Pubblicato il 20 ago 2025

Mario De Caro

Università Roma Tre, Tufts University



IA etica (1) etica dell’intelligenza artificiale

La riflessione sull’etica dell’intelligenza artificiale si è intensificata negli ultimi anni, spinta dalle trasformazioni radicali nei paradigmi tecnologici e morali. Se la progettazione etica delle tecnologie è ormai un tema consolidato, resta aperta la questione del tipo di etica più adatta ai sistemi artificiali: universale e prescrittiva o situata e flessibile?

La progettazione etica e i limiti dell’approccio simbolico

Da qualche tempo si discute con crescente intensità di ethical design, ovvero della progettazione di tecnologie, interfacce e servizi digitali che rispettino i diritti degli utenti, ne tutelino l’autonomia e promuovano il bene comune.

Tuttavia, mentre il dibattito sui fini etici da perseguire attraverso tali progetti è molto vivace, si riflette assai meno su una questione connessa, ma non meno importante: ossia il genere di etica che dovrebbe essere implementata nei sistemi artificiali per realizzare quei fini.

In questo senso, è possibile rilevare una significativa analogia tra l’evoluzione dell’intelligenza artificiale e quella dell’etica negli ultimi decenni. La cosiddetta intelligenza artificiale classica – nota anche come GOFAI (“Good Old-Fashioned Artificial Intelligence”) – si fondava sulla manipolazione simbolica secondo regole fisse, in un processo top-down analogo al ragionamento deduttivo proprio della logica e della matematica.

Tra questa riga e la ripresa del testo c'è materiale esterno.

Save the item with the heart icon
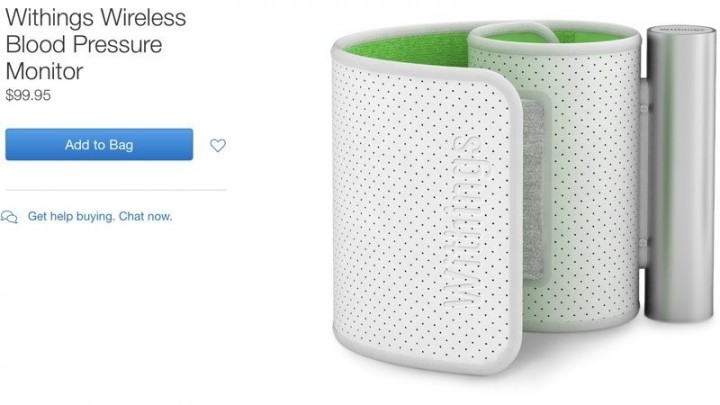click(x=218, y=145)
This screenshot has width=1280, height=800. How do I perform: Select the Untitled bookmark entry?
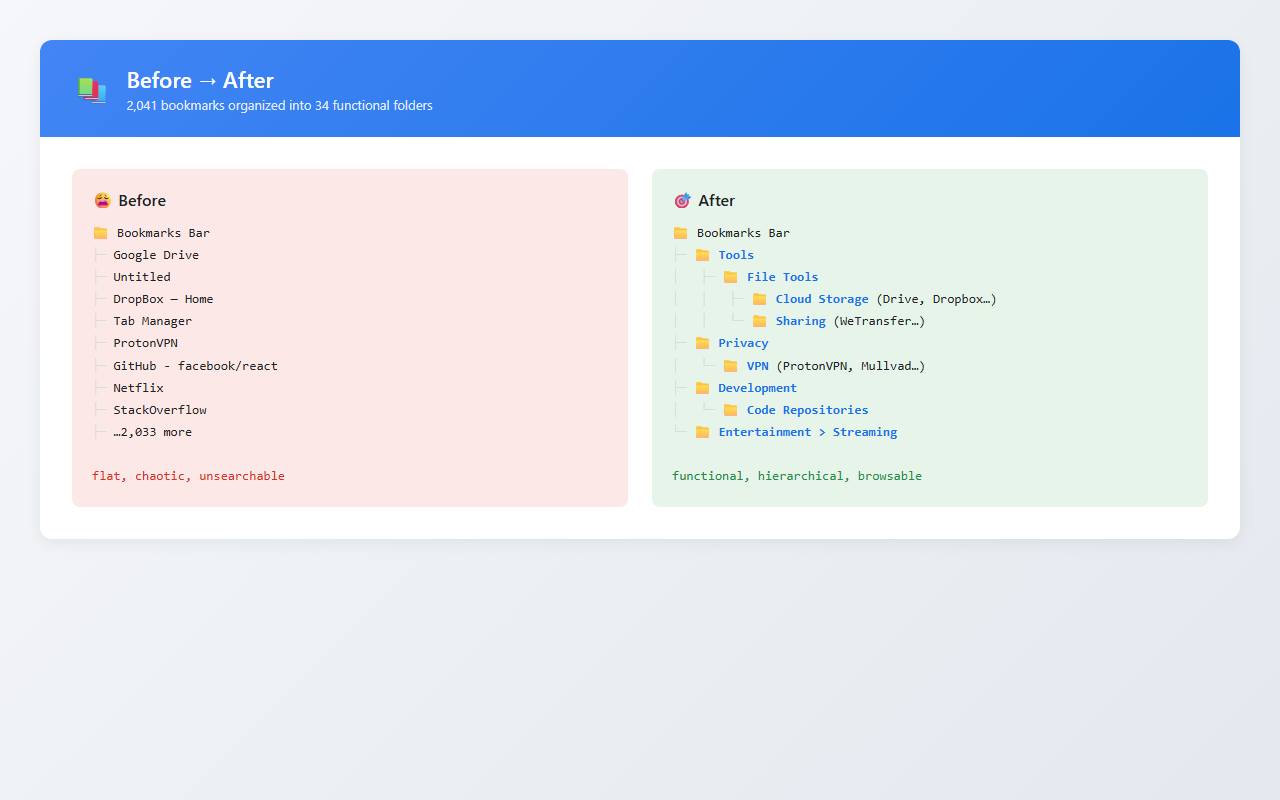(x=142, y=277)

Questo approccio garantiva rigore, coerenza formale e trasparenza e risultava efficace in contesti ben strutturati, come il problem solving logico e i giochi formali. Nondimeno, si è rivelato poco adatto ad affrontare compiti più complessi, come il linguaggio naturale o la percezione visiva, dove ambiguità e imprevedibilità rendono difficile l’applicazione di schemi generali rigidi.

Il paradigma statistico e la trasformazione dell’intelligenza artificiale

A partire dagli anni Ottanta – e con crescente centralità negli ultimi anni – si è affermata dunque una nuova generazione di intelligenza artificiale, definibile come post-simbolica (di cui l’intelligenza artificiale generativa è l’esempio più noto), che si fonda su reti neurali e modelli statistici. Questi sistemi non si basano su regole esplicite, ma apprendono dai dati mediante deep learning, riconoscendo schemi ricorrenti e costruendo rappresentazioni contestuali.

I Large Language Models (LLM) – come ChatGPT, Gemini, DeepSeek, Claude e altri – esemplificano questo paradigma radicalmente diverso rispetto alla GOFAI tradizionale. Mentre l’intelligenza artificiale simbolica si fondava su processi di ragionamento deduttivo e regole logiche esplicite, i modelli linguistici di grandi dimensioni operano attraverso meccanismi di previsione statistico-probabilistica del linguaggio naturale.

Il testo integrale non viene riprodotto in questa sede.